- [FORUMSDISKUSSION]
· · ·

Schau mal hier nach, wo und ob du diese Methode findest. Generell ist ein Blick in die Api nie verkehrt, bevor man fragen stellt.


----------



## radical_edward (29. Jun 2011)

Habe ich gemacht. Aber wenn ich nicht blind bin steht da nichts drin. Was ich wo anders gefunden habe, müsste es stimmen was ich geschrieben habe.


----------



## Tomate_Salat (29. Jun 2011)

Wenn es nicht drin steht, dann gibt es diese Methode nicht ;-) so einfach. Woher hast du das mit dem drawPoint?


----------



## radical_edward (29. Jun 2011)

GC: drawPoint(int x, int y) : GCorg.eclipse.swt.graphicsJava by API

will eigentlich die Funktionen X^2 abbilden. und denke ich schaff es nur über, punkte zeichnen.


----------



## Fu3L (29. Jun 2011)

Dann malst du halt ovale:

g.drawOval(x, y, 2, 2);

Würde einen Kreis mit 2 Pixeln Durchmesser zeichnen und somit einen Punkt simulieren^^ Ein Punkt ist ja auch per Definition unendlich klein, also nicht sichtbar.. Schon sinnvoll, dass es keine Zeichenfunktion gibt^^


----------



## Tomate_Salat (29. Jun 2011)

· · ·

- [DATEN]
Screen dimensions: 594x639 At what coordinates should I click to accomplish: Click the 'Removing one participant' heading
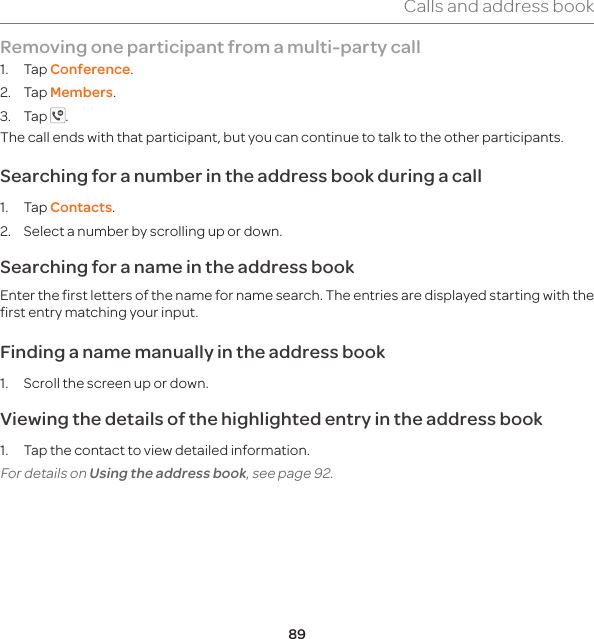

· · ·

- [ZU ERLEDIGENDE AUFGABEN]
- A) Welchen Durchmesser hat laut der Forumsdiskussion über das Zeichnen von Punkten der Kreis, den der Aufruf g.drawOval(x, y, 2, 2) zeichnet?
- B) Nennen Sie alle Benutzernamen, die in der Forumsdiskussion über das Zeichnen von Punkten als Verfasser eines Beitrags erscheinen.
- C) Schreiben Sie die Forumsdiskussion über das Zeichnen von Punkten weiter, und zwar mit dem Beitrag von Tomate_Salat, von dem am Ende nur die Überschrift steht.

- [LISTE DER ANTWORTEN]
- A) 2 Pixel

- B) radical_edward, Tomate_Salat, Fu3L

- C)
Achtung. Der Link behandelt SWT und nicht AWT! SWT hat nichts mit AWT gemein. Du kannst es mit drawOval (oder ausgefüllter Kreis: fillOval) versuchen, wenn du Kreise brauchst.


----------



## radical_edward (29. Jun 2011)

auch ein Gedanke.
Bin jetzt von processing ausgegangen wo es die Funktion gibt.
Gedankenfehler!!! 
Vielen Dank!


----------



## radical_edward (29. Jun 2011)

Funktioniert. Bald mehr dumme Fragen. :rtfm:
Fettes Danke an euch Beide!!


----------



## Marco13 (29. Jun 2011)

Statt drawOval kann man auch
g.drawLine(x,y,x,y);
machen, das könnte schneller sein, AAAABER: Wenn du viele solche Punkte zeichnen muss, ist beides gähnend langsam. Dann solltest du Alternativen verwenden (BufferedImage und so, ggf. nachfragen)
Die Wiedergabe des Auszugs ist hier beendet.